Question

The enthalpy of vaporization of trichloromethane (chloroform, CHCl3) is 29.4 kJ mol−1 at its normal boiling point of 334.88 K. Calculate (i) the entropy of vaporization of trichloromethane at this temperature and (ii) the entropy change of the surroundings.

Answer 1

a) the entropy of vaporization is ΔS = 0.08779 kJ/(mol*K)

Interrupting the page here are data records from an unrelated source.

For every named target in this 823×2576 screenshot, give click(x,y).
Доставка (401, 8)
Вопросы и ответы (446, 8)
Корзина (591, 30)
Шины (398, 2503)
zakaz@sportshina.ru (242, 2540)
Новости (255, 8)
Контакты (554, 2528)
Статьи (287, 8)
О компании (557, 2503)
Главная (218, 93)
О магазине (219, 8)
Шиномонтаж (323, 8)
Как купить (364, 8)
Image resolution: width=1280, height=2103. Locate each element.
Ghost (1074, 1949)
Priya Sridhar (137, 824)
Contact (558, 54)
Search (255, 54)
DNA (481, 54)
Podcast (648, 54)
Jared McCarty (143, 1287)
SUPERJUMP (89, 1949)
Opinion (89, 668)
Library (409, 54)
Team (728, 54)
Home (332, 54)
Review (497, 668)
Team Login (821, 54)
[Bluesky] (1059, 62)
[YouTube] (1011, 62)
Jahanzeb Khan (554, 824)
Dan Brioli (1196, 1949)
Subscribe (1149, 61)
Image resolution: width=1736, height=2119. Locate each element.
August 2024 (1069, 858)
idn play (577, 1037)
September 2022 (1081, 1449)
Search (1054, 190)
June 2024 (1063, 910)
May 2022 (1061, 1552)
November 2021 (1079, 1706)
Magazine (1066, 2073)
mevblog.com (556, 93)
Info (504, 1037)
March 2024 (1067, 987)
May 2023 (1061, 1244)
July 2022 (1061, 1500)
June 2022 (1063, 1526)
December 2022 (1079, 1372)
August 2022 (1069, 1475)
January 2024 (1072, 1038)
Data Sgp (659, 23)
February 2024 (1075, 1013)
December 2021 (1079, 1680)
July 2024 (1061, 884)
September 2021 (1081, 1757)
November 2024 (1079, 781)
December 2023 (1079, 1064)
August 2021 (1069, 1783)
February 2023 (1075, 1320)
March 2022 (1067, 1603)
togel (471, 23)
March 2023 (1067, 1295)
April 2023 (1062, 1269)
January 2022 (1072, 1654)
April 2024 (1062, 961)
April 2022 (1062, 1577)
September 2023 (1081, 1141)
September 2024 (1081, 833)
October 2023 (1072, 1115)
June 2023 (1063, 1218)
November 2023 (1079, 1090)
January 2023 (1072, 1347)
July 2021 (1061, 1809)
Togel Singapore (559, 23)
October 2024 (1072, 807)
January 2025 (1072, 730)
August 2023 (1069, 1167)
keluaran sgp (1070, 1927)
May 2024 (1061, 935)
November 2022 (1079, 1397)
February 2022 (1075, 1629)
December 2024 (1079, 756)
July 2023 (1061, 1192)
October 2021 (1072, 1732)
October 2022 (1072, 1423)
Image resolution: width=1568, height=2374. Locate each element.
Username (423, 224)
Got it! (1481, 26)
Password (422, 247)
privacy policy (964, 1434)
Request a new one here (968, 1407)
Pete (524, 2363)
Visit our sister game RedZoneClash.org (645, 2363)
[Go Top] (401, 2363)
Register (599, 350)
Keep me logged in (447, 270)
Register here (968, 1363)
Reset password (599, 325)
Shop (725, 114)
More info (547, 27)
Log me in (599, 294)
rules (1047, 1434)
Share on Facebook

b) the entropy of the surroundins is ΔS surr ≥ -0.08779 kJ/(mol*K )

Step-by-step explanation:

from the second law of thermodynamics

ΔS ≥ ∫dQ /T

where ΔS= change in entropy of trichloromethane , Q= heat exchanged with the surroundings, T= absolute temperature

since the boiling of trichloromethane is at constant temperature if it is in a pure state ( with no other substances), then

ΔS ≥ ∫dQ /T = 1/T ∫dQ = ΔH/T

ΔS ≥ ΔH/T

since the process is also reversible

ΔS = ΔH/T = 29.4 kJ mol−1/ 334.88 K = 0.08779 kJ/(mol*K)

for the surroundings

ΔS universe = ΔS + ΔS surr ≥ 0 (the entropy of the universe always increases)

ΔS surr ≥ -ΔS = -0.08779 kJ/(mol*K)

ΔS surr ≥ -0.08779 kJ/(mol*K )